Noisy saltatory spike propagation: The breakdown of signal transmission due to channel noise

TL;DR

This paper investigates how intrinsic channel noise affects the reliability of saltatory spike propagation in myelinated axons, revealing that increased noise can cause a breakdown in signal transmission.

Contribution

It extends previous models by analyzing the impact of stronger channel noise and supra-threshold coupling on spike transmission reliability in a stochastic Hodgkin-Huxley framework.

Findings

Signal transmission reliability decreases with increasing channel noise.

High noise levels can cause complete breakdown of spike propagation.
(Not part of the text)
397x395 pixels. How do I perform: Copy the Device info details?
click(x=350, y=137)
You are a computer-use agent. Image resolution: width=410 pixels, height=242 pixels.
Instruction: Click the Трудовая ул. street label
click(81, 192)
Reliability loss occurs under strong supra-threshold coupling and high noise.

Abstract

Noisy saltatory spike propagation along myelinated axons is studied within a stochastic Hodgkin-Huxley model. The intrinsic noise (whose strength is inverse proportional to the nodal membrane size) arising from fluctuations of the number of open ion channels influences the dynamics of the membrane potential in a node of Ranvier where the sodium ion channels are predominantly localized. The nodes of Ranvier are linearly coupled. As the measure for the signal propagation reliability we focus on the ratio between the number of initiated spikes and the transmitted spikes. This work supplements our earlier study [A. Ochab-Marcinek, G. Schmid, I. Goychuk and P. H\"anggi, Phys. Rev E 79, 011904 (2009)] towards stronger channel noise intensity and supra-threshold coupling. For strong supra-threshold coupling the transmission reliability decreases with increasing channel noise level until the causal relationship is completely lost and a breakdown of the spike propagation due to the intrinsic noise is observed.